● Data to examine:
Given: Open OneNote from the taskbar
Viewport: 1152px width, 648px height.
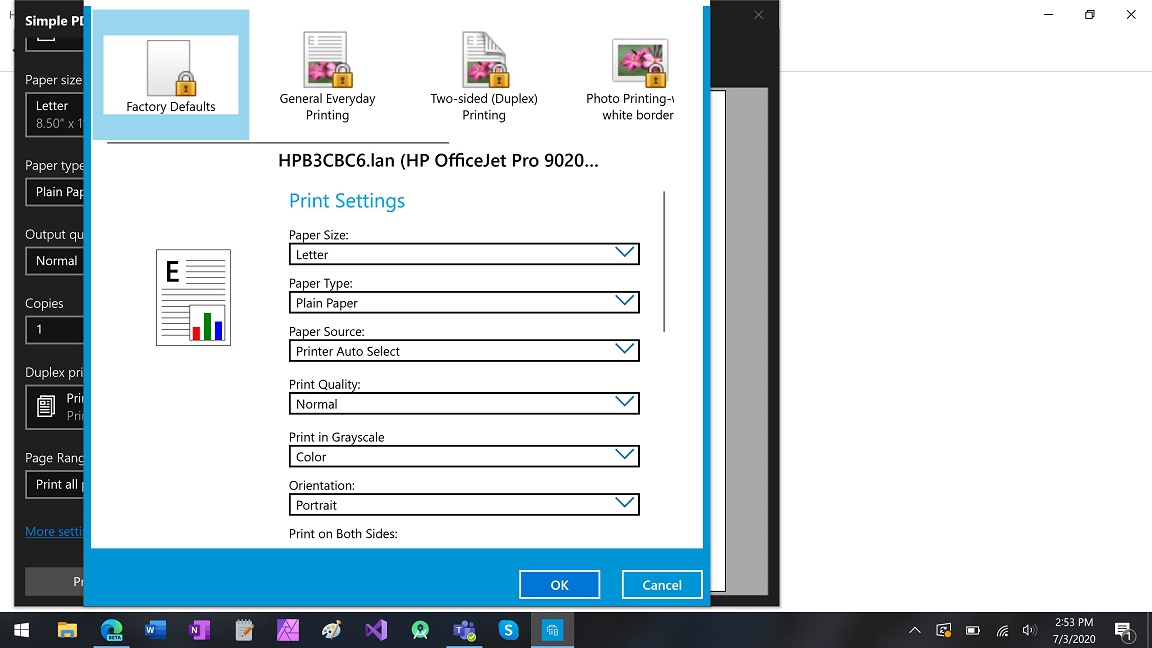Looking at the screenshot, I should [x=199, y=630].
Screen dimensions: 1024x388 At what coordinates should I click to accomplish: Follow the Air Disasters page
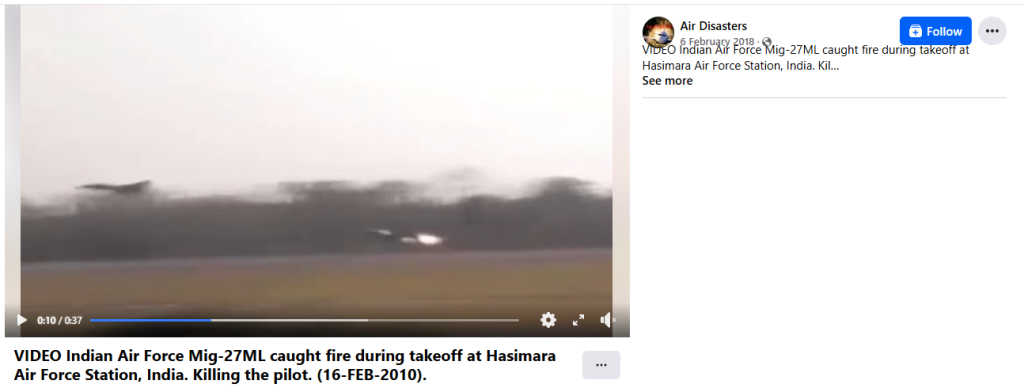pos(935,31)
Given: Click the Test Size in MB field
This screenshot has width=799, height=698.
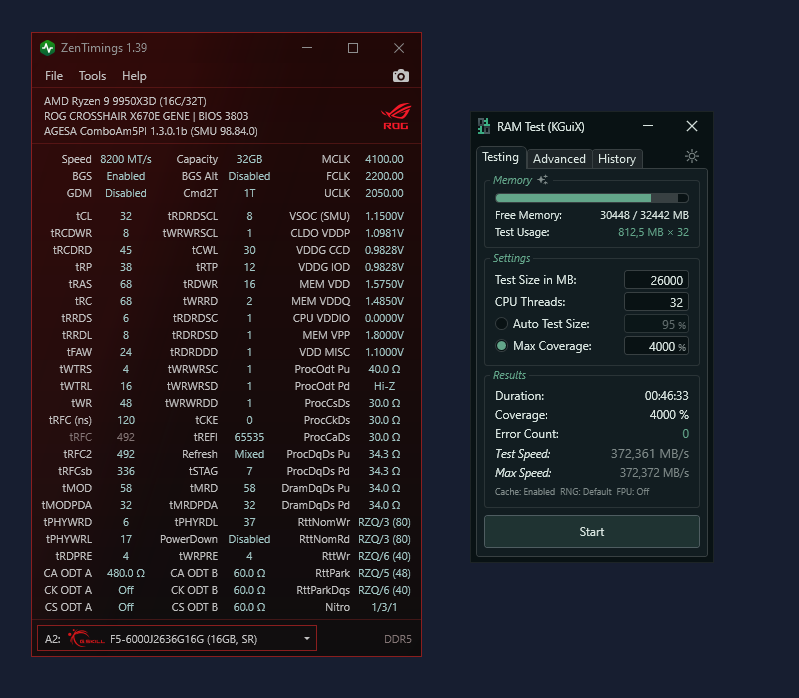Looking at the screenshot, I should tap(656, 280).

● Your assignment:
All entries above are to be set down word for word, and the pictures are to be left out.

● Task result:
Given: Open OneNote from the taskbar
Viewport: 1152px width, 648px height.
Looking at the screenshot, I should [x=199, y=630].
Screen dimensions: 1024x388 At what coordinates should I click to accomplish: Follow the Air Disasters page
pos(935,31)
Given: Click the Test Size in MB field
This screenshot has width=799, height=698.
Looking at the screenshot, I should tap(656, 280).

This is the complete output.